USCDataScience / sparkler

Spark-Crawler: Apache Nutch-like crawler that runs on Apache Spark.
http://irds.usc.edu/sparkler/
Apache License 2.0
412 stars 143 forks source link

[Docker] Update run script with relative paths and docker-compose file #223

Closed nhandyal closed 3 years ago

nhandyal commented 3 years ago

What changes were proposed in this pull request?
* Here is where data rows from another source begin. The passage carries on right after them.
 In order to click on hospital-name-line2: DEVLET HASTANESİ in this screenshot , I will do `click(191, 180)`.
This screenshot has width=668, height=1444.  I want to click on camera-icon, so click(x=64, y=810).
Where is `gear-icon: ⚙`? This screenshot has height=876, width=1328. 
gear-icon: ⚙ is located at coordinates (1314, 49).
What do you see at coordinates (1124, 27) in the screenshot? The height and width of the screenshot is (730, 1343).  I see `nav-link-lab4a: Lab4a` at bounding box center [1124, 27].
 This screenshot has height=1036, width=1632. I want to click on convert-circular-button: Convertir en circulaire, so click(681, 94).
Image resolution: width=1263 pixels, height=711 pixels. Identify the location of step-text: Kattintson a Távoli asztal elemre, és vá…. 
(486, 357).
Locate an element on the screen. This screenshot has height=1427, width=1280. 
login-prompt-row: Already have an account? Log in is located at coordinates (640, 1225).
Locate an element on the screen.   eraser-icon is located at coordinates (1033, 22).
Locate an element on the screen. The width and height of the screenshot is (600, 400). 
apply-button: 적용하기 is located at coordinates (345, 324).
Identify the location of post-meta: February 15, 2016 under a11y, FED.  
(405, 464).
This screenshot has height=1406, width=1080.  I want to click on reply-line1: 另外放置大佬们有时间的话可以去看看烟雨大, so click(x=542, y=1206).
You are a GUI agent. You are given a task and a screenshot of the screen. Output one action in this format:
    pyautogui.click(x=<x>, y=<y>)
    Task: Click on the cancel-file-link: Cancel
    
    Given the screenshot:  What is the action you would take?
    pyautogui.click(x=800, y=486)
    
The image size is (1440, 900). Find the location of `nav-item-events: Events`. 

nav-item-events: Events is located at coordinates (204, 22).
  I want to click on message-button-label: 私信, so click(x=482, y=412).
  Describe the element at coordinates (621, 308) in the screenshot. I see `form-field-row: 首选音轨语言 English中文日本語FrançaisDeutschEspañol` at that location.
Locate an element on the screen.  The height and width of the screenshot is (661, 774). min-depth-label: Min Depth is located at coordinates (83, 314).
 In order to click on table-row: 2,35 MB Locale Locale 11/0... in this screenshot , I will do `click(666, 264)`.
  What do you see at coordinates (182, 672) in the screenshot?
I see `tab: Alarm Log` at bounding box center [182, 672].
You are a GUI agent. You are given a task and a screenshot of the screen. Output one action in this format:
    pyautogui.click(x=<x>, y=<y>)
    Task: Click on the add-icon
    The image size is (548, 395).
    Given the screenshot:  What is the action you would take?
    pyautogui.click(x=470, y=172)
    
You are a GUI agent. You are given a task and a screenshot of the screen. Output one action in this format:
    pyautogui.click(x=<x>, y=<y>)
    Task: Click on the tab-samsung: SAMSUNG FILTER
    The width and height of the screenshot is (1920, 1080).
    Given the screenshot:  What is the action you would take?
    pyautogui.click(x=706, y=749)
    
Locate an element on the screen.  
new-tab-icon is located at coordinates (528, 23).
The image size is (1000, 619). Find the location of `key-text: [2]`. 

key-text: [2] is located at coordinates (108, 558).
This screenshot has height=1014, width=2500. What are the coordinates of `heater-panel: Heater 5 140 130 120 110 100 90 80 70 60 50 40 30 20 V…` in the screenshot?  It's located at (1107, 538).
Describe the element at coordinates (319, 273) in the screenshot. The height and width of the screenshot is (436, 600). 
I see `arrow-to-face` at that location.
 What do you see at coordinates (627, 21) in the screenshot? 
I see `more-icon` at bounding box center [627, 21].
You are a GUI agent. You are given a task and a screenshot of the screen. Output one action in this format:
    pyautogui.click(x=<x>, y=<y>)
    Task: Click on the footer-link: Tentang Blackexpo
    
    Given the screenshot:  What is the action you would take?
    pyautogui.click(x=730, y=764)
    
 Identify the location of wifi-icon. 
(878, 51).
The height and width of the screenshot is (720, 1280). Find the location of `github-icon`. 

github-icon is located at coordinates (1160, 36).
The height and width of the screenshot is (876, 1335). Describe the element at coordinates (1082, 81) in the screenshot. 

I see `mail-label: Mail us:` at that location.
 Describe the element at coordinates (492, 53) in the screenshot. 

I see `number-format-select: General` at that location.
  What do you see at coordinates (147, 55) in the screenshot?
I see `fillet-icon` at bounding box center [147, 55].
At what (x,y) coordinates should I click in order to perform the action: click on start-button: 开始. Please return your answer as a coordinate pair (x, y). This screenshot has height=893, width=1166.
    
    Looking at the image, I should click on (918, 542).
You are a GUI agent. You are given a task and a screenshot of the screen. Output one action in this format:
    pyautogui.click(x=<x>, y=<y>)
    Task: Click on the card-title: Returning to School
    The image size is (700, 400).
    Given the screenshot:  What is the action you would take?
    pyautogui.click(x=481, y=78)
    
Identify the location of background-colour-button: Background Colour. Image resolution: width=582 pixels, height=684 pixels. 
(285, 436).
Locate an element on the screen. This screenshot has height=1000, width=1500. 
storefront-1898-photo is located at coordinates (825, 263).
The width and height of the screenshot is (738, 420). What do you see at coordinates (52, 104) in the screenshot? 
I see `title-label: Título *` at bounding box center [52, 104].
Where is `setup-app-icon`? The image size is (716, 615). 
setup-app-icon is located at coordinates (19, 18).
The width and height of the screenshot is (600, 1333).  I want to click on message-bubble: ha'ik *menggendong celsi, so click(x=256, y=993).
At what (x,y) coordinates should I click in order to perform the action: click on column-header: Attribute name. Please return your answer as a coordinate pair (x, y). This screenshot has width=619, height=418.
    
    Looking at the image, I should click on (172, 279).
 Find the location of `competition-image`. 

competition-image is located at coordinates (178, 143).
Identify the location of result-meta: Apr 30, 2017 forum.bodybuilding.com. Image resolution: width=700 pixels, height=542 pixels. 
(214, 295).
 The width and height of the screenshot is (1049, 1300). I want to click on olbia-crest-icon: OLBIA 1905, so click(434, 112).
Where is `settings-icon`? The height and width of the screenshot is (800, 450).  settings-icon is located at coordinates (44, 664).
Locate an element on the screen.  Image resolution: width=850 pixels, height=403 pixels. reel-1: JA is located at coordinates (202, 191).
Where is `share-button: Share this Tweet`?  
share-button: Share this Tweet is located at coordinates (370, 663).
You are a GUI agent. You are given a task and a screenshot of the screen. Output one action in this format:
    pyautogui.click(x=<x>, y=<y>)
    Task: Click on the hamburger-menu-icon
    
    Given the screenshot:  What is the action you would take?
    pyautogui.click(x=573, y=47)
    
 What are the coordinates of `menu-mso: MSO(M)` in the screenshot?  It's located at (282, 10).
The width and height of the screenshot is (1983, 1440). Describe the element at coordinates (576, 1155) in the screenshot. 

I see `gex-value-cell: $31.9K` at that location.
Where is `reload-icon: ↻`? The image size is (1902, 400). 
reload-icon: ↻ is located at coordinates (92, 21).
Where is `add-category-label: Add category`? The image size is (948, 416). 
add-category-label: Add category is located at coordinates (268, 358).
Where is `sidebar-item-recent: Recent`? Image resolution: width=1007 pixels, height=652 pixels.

  1. Update sparkler.sh to use relative paths and absolute paths to resolve sparkler jar directory
  2. Update elasticsearch docker-compose.yml to specify bind volume using relative paths

'Closes #219 '.

How was this patch tested?

For changes to sparkler.sh

  1. ran sparkler-core/sparkler-deployment/docker/elasticsearch/dockler.py --up. Logged into sparkler-elastic container. Ran sparkler to verify sparkler can be started when symlinked to /usr/bin. @buggtb to confirm if this fix resolves issue where sparkler.sh and jar are moved to different locations on disk

For changes to docker-compose.yml

  1. ran docker inspect sparkler-elastic. Verified the bind volume path corresponded to the sparkler-core directory
    docker inspect sparkler-elastic
    "Mounts": [
    {
        "Type": "bind",
        "Source": "/Users/handyal/source/sparkler/sparkler-core",
        "Destination": "/data/sparkler-core",
        "Mode": "",
        "RW": true,
        "Propagation": "rprivate"
    }
    ],
lewismc commented 3 years ago

@buggtb can you please check. Gracias :)

lewismc commented 3 years ago

@buggtb please check. I'll merge by CoB today unless there are objections.

buggtb commented 3 years ago

Don't worry about this one, it didn't resolve the issue and we have a fix on the mvn2sbt branch that should sort it all out once we've got that branch ready for merging.